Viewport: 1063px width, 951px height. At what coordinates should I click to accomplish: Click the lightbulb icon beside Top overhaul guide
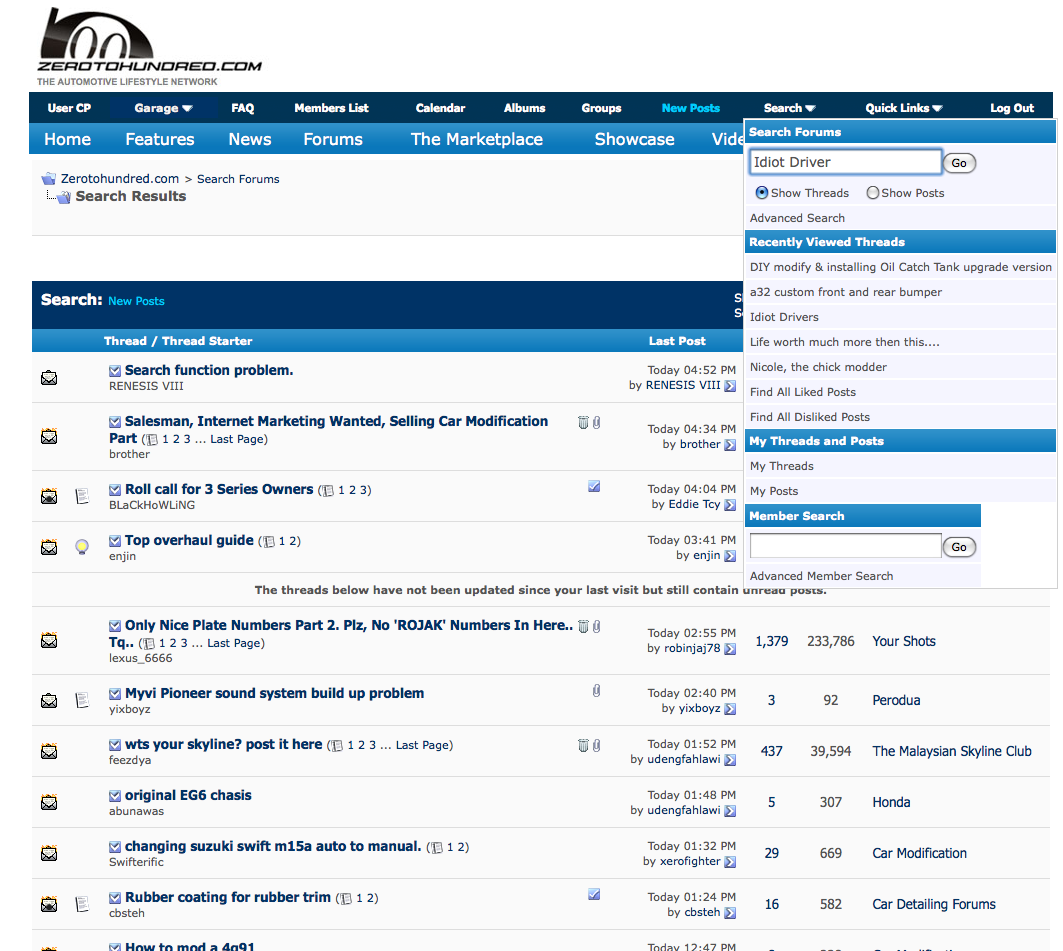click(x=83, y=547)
● ● ● ● ●
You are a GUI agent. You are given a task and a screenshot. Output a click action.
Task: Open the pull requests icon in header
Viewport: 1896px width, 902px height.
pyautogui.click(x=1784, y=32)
● ● ● ● ●
Can you output the rows starting with the line that contains "Viewport: 1063px width, 951px" and going on through the line that contains "click(x=83, y=547)" as a two-column CSV with the columns text and answer, one CSV row for each row? Put each field in quotes, turn line breaks into spaces, and leave out the pictures.

The reply:
text,answer
"Viewport: 1063px width, 951px height. At what coordinates should I click to accomplish: Click the lightbulb icon beside Top overhaul guide","click(x=83, y=547)"